Is there a proposed border to the zoning-free zone? What happens at the border, if it exists? Should we model some specific cases?
Why do you need to model? Roger knows what’s right.
Putting aside all the other valid concerns others have raised, did you look at a one mile radius around the Beacon Station on a map before proposing this idea?
A one mile radius takes you west of I-5 into SODO, south almost to Columbian Way, east almost to 33rd Ave S in Mount Baker, and north of I-90 to Judkins Park.
That’s a lot bigger than either of the “neighborhoods” mentioned in your post.
Make the radius .25-.3 of a mile around the station, and then maybe you’re talking about a reasonable area to starting talking about some of your ideas.
That puts you as far north as around College St, as far south as Hanford St, east to around 21st Ave S and west to around 12 Ave S.
That at least starts to look like an area with good proximity to Beacon Hill station and the commercial core around it.
Map planning zombies unite. Don’t worry about slope and the fact that people down the steep hill east of the BH station are in a single-family valley and that the ridge that runs along Beacon Hill has always been the transportation corridor and development corridor because of topography. Ignore all that! Just point at a place on a map and draw a circle around it! You guys are so, so smart. But a bird on it! Roger Valdez needs to get a job, bad.
It is interesting that Roger has keyed in on TOD near rail stations as the nirvana of encouraging density and seems to want to continue to lance open the wounds of the Roosevelt fight again and again. That ship has sailed but more ominously, the fight for TOD at rail stations was lost in a terrible decision by the Sound Transit board to choose a North Corridor alignment with ZERO TOD potential. The I-5 alignment means squandered opportunities to create the real density Roger wants in places in the city that can readily accommodate it.
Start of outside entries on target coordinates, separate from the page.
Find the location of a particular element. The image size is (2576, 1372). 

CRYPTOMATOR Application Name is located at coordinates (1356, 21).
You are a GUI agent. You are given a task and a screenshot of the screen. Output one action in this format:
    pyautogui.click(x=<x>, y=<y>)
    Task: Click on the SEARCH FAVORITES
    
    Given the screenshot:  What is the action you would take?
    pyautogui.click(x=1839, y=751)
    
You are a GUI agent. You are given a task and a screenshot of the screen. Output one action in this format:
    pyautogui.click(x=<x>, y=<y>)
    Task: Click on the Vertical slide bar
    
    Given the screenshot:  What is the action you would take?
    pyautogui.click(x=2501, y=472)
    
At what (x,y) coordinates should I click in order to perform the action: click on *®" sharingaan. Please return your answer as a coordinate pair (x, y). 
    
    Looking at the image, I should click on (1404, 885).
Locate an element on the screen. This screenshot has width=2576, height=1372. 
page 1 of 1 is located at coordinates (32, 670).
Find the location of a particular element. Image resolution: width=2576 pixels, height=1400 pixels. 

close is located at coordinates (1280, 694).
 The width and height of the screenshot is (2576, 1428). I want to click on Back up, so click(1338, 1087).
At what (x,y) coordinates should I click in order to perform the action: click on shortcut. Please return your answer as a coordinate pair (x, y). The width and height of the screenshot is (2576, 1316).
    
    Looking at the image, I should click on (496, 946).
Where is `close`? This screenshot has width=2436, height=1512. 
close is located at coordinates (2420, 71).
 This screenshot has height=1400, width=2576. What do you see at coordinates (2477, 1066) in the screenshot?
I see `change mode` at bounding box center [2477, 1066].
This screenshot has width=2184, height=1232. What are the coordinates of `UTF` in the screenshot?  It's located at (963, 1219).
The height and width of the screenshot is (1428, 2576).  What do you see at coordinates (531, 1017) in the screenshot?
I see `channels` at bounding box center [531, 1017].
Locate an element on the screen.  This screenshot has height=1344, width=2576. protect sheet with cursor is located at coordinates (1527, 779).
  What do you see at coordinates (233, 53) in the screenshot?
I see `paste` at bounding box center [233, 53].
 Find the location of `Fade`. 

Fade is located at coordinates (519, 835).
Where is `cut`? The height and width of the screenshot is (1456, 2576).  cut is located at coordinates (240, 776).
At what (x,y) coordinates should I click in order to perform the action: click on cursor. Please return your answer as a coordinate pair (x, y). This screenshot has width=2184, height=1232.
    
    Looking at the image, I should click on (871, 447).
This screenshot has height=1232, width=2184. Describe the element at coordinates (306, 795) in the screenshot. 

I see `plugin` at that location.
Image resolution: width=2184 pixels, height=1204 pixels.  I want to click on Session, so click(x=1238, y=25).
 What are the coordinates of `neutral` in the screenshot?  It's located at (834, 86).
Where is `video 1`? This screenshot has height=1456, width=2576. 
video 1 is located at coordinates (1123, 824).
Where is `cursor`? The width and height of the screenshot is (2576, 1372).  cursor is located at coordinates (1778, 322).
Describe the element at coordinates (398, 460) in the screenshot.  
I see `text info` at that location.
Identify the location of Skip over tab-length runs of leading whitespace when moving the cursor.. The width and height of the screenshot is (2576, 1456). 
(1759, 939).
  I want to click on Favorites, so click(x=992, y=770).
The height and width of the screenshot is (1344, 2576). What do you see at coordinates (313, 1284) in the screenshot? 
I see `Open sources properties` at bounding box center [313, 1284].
But that points to a larger picture of reality. Sound Transit has limited objectives and TOD really isn’t one of them, nor is increasing density as a concept one of them either. Perhaps an oversimplification of their mission is to get people from the hinterlands to and from 3 key places, UW, downtown and airport. And maybe in the future, MicrosoftLand.
It speaks nothing to key job centers outside of downtown Seattle except for the aforementioned UW and MicrosoftLand. It speaks nothing to the aspirations of people who would want to get from their city to an adjacent city e.g. if someone from Shoreline wants to get to bitter lake, they won’t be doing that by train.
Roger talks about a “Party of the Future” that is somehow going to foist its manifesto on the citizens for their own good. I think he’s in for a rude surprise.
If you want zoning tied to transit, then work on that. Work to change SoundTransit’s charter to expressly accomplish this. Work with the PSRC to include that in their planning influence. Work to make the myriad of agencies and governments work together to accomplish large scale goals. Now that is a challenge. But is necessary to achieve what you want.
Add to your key places: downtown Bellevue, Northgate, and Lynnwood. Part of the plan is to make these places more into centers, giving people more reasons to go to them, and causing a need for more transit between them.
That was the “MicrosoftLand” category I was referring to.
“54° 40′ or Fight!” was how the war started. “Not one inch of territory ceded or lost” was how the war ended when things didn’t go so well.